### [What the exercise asks]
Below is a listing; restate from it, character for character, the lines beginning at the line holding "Click the half-filled fifth rating star" and ending at the line holding "This screenshot has height=499, width=561.", both included.

### [Material for this task]
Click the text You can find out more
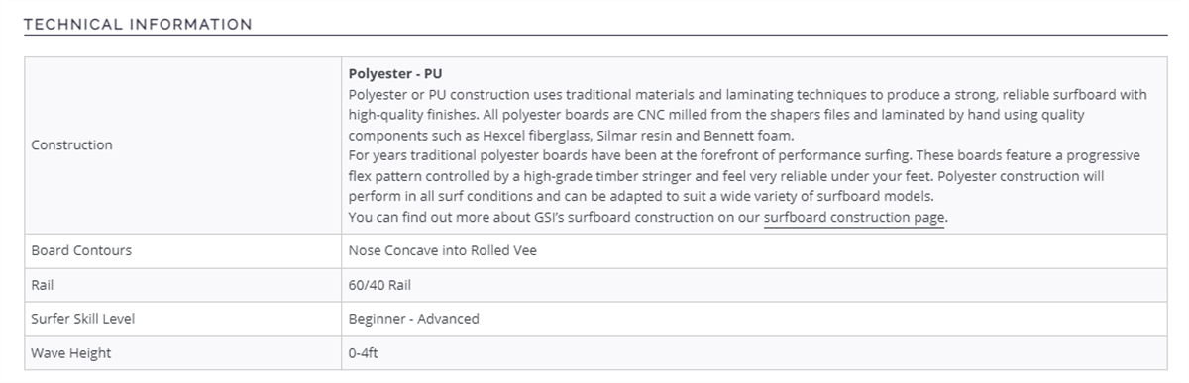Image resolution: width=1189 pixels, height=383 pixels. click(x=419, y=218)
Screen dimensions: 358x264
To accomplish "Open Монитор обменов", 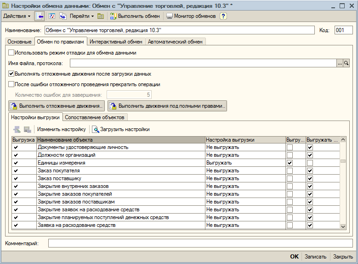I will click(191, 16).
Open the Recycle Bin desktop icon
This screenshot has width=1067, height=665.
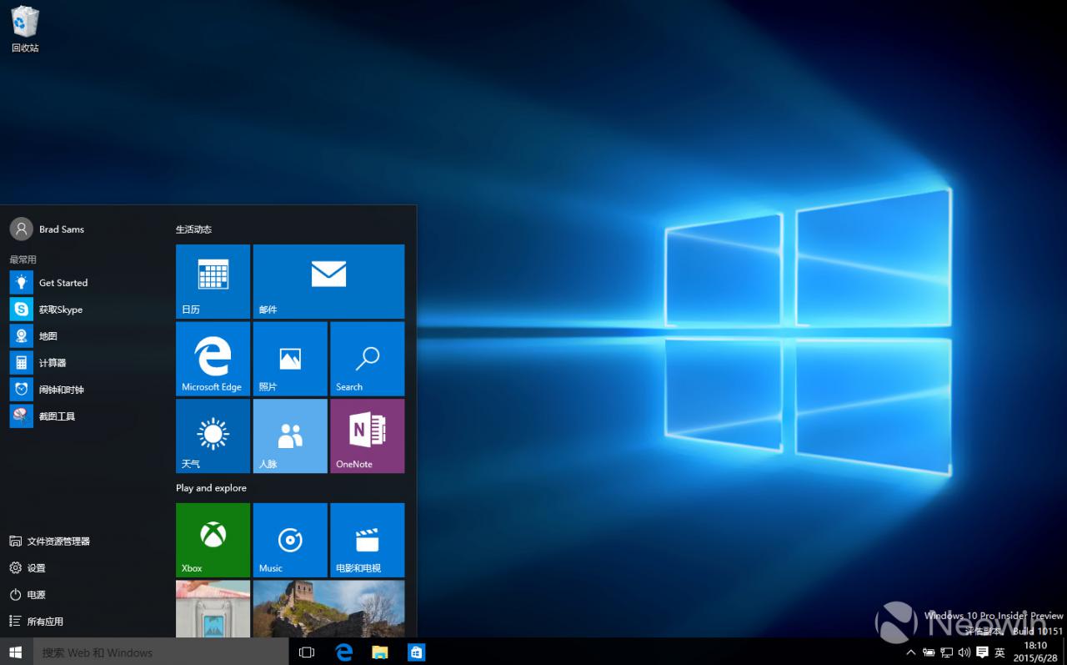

---

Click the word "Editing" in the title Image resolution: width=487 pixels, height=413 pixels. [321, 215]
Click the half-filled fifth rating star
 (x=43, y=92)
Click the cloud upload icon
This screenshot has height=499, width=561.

--

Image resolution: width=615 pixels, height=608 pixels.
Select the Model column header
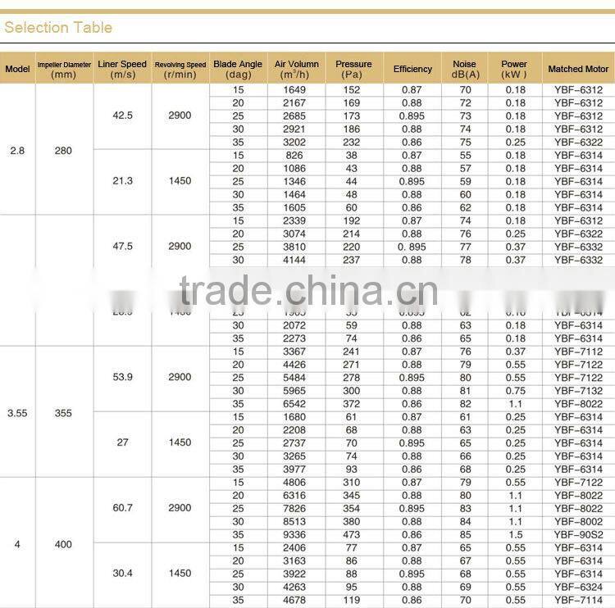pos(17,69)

### [Solution to the exercise]
Click the half-filled fifth rating star
 (x=43, y=92)
Click the cloud upload icon
This screenshot has height=499, width=561.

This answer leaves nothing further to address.